• [Work required]
Copy each line below containing "Level".

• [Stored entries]
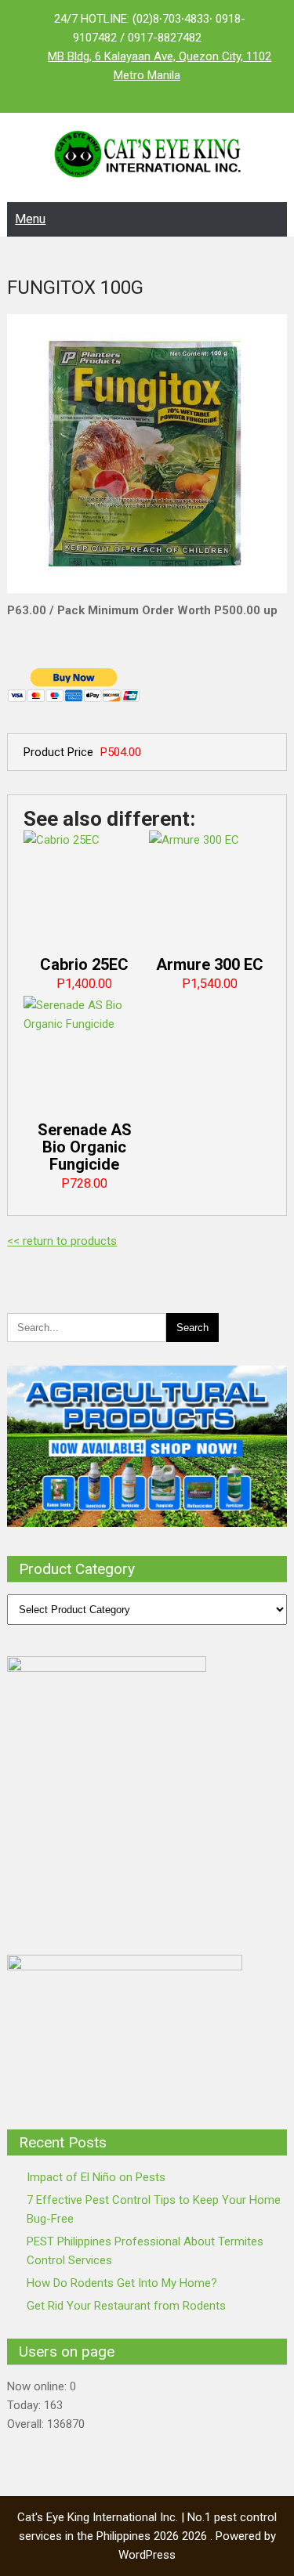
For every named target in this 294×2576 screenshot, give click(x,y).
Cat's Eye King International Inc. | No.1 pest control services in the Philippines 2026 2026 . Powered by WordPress (147, 2536)
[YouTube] (179, 94)
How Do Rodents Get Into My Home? (122, 2283)
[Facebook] (116, 94)
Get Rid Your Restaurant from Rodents (126, 2306)
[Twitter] (147, 94)
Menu (30, 219)
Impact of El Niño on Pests (96, 2177)
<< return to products (62, 1241)
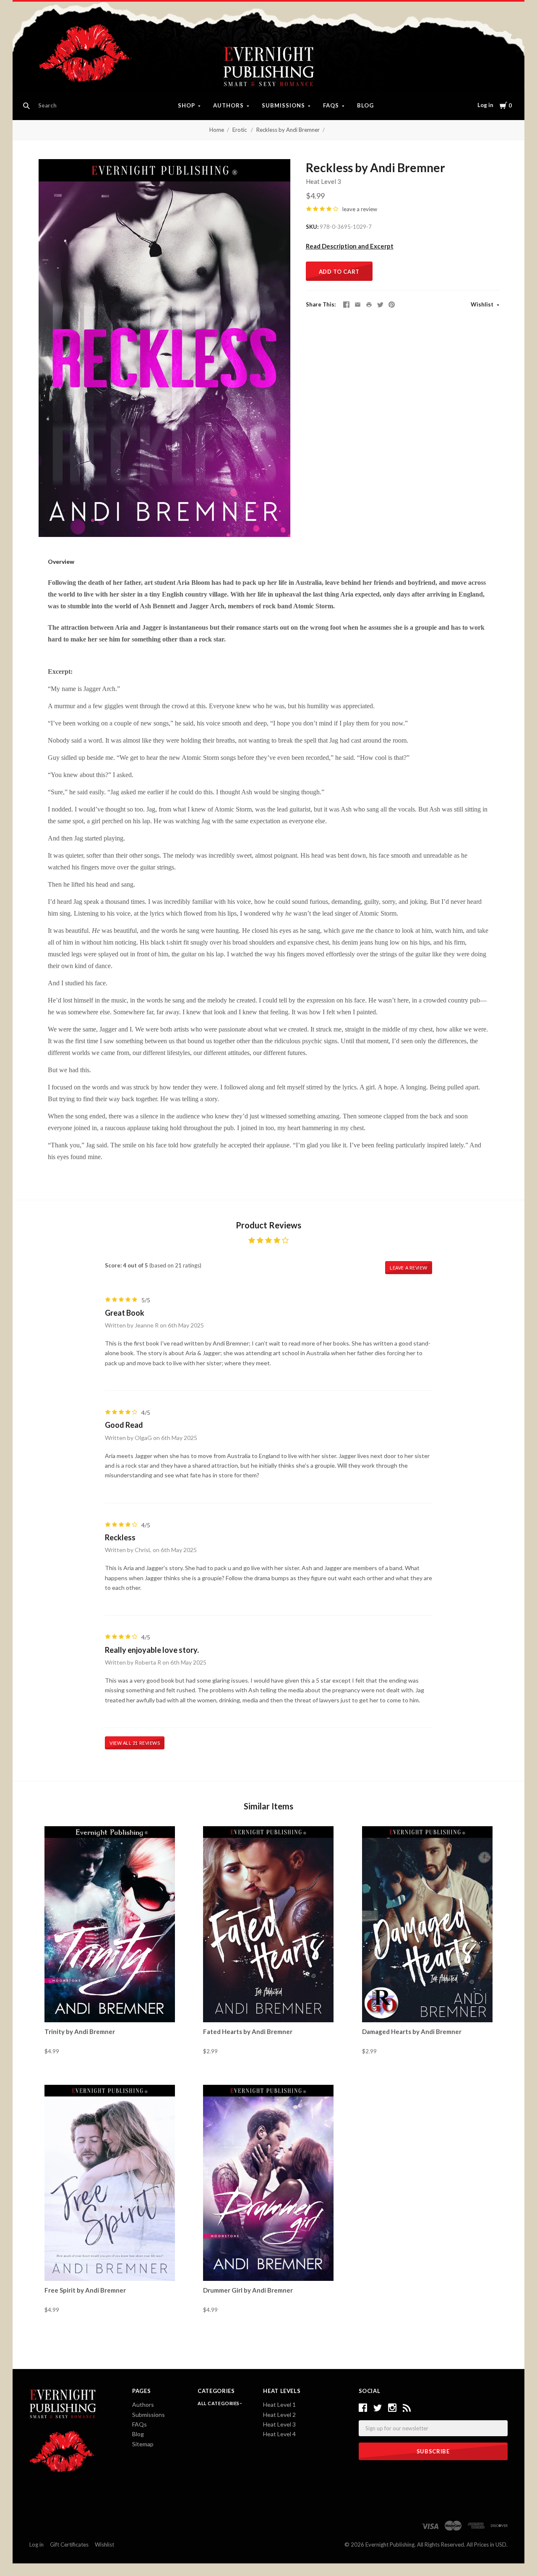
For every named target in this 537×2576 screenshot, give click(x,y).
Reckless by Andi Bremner (288, 129)
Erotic (240, 129)
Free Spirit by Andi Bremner (85, 2290)
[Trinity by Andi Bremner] (109, 1924)
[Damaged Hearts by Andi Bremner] (427, 1924)
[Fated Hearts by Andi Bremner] (268, 1924)
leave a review (359, 209)
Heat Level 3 (323, 181)
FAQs (331, 105)
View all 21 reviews (134, 1743)
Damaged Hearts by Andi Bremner (411, 2031)
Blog (365, 105)
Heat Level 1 (279, 2404)
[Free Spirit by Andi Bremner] (109, 2183)
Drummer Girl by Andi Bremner (248, 2290)
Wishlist (483, 304)
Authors (228, 105)
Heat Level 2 (279, 2414)
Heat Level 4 (279, 2433)
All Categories (219, 2403)
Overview (61, 561)
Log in (485, 105)
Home (216, 129)
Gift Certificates (69, 2544)
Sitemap (143, 2444)
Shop (186, 105)
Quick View (109, 2007)
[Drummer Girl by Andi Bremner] (268, 2183)
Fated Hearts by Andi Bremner (247, 2031)
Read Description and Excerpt (350, 246)
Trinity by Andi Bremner (79, 2031)
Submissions (283, 105)
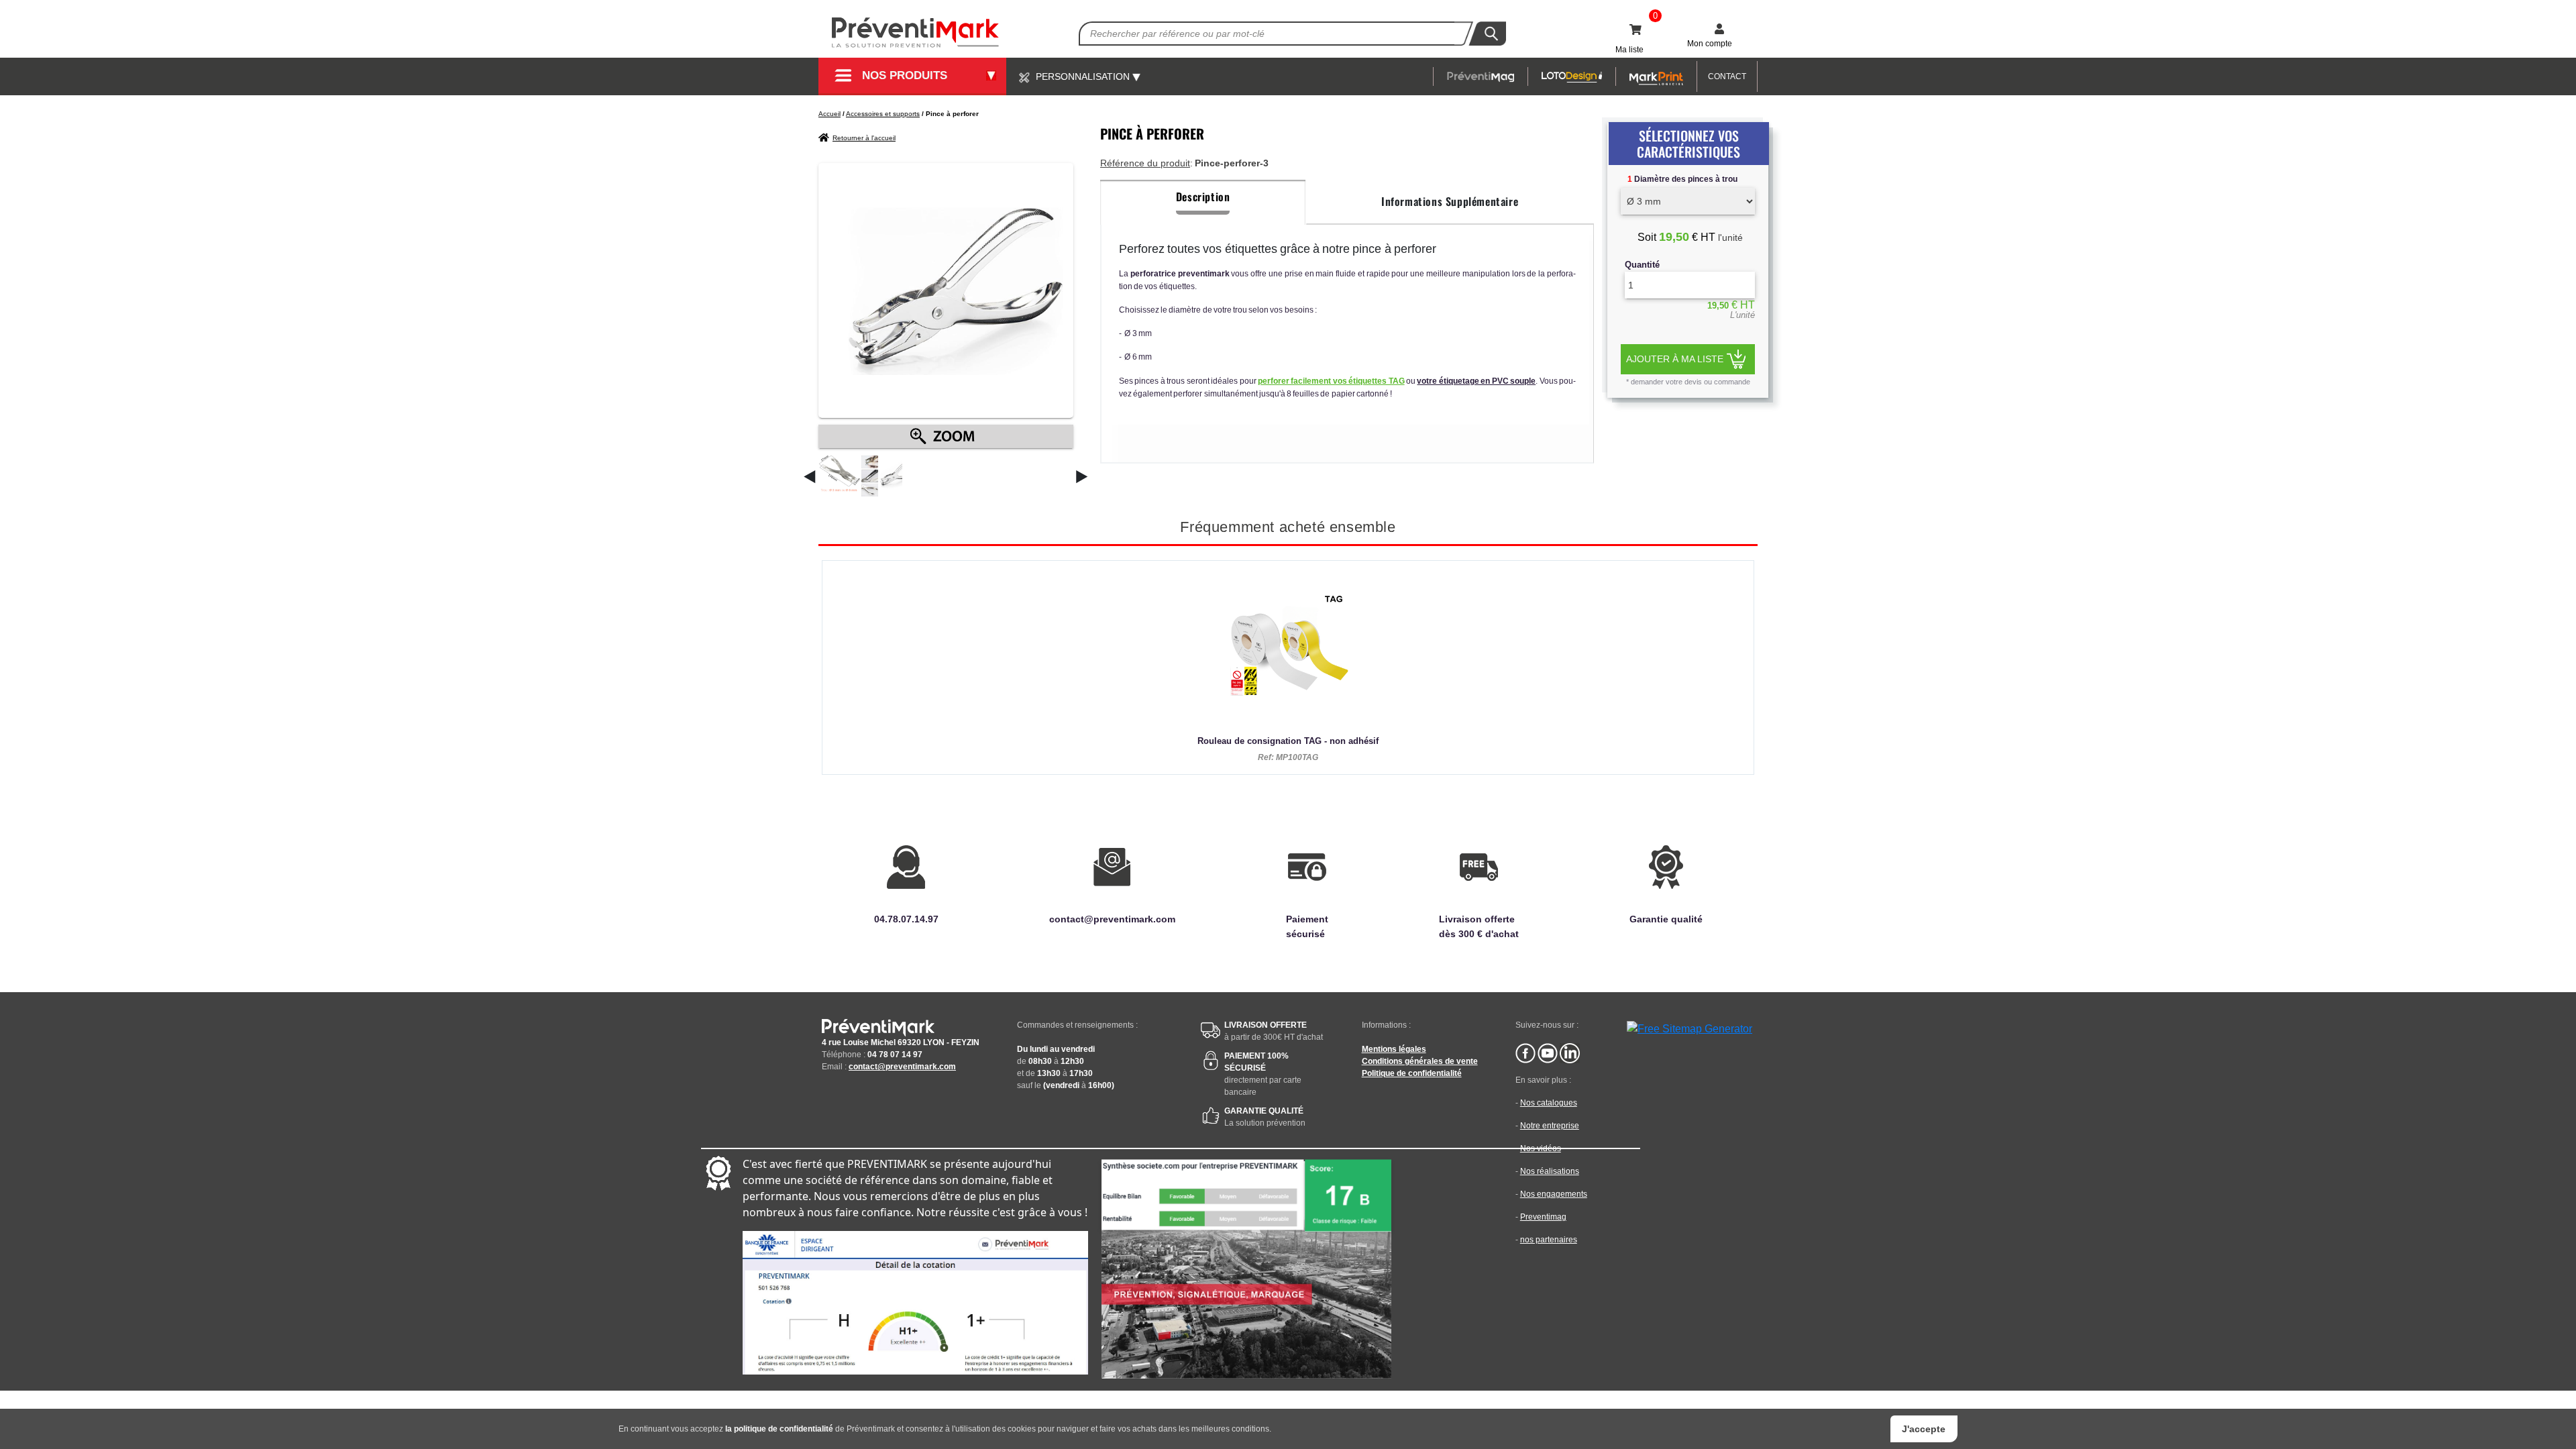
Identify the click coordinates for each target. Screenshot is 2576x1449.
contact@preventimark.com (902, 1066)
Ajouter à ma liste (1674, 359)
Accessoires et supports (883, 113)
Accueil (829, 113)
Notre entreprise (1549, 1125)
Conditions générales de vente (1420, 1061)
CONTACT (1727, 76)
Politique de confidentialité (1412, 1073)
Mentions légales (1394, 1049)
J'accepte (1923, 1429)
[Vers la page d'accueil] (916, 32)
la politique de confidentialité (779, 1429)
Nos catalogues (1548, 1103)
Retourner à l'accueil (864, 138)
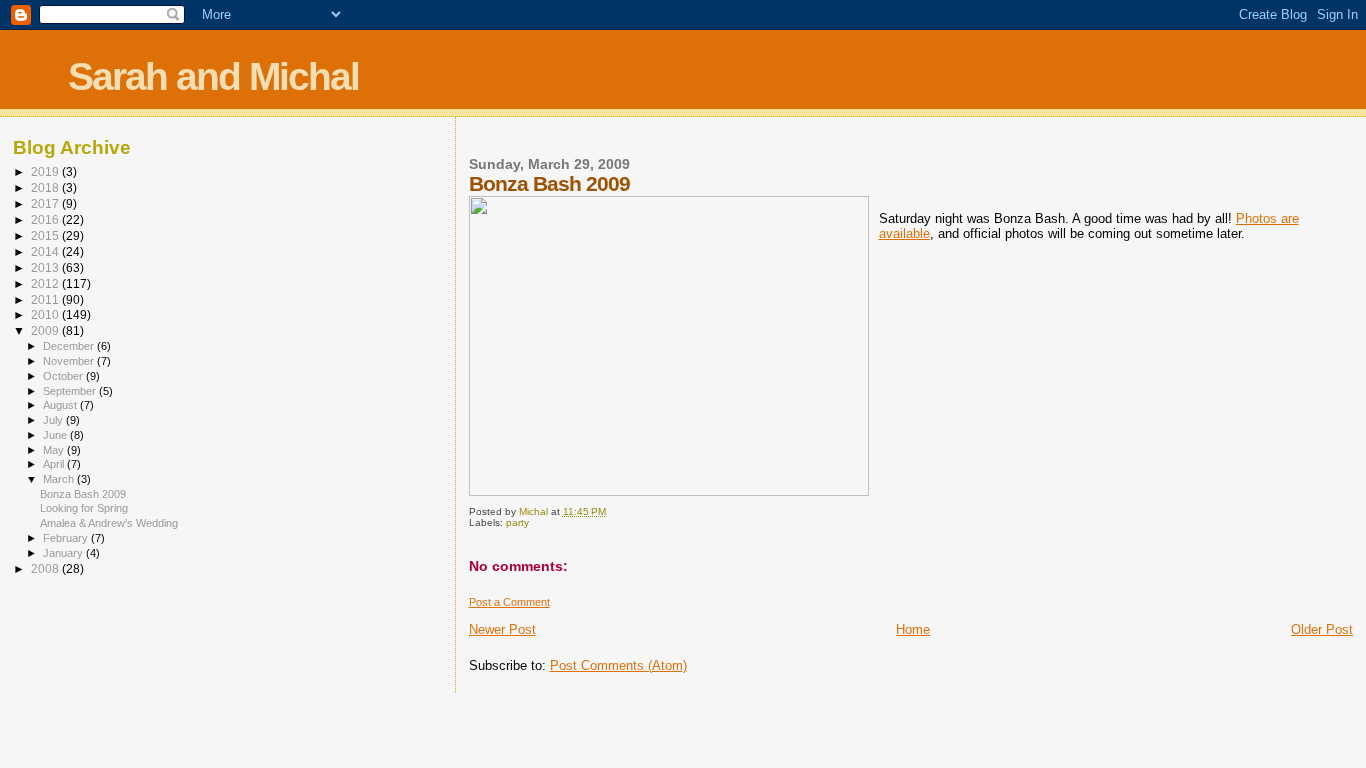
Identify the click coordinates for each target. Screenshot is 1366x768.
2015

• [The answer]
Heat Level 3 (323, 181)
Heat Level 1 (279, 2404)
Heat Level 2 (279, 2414)
Heat Level 4 (279, 2433)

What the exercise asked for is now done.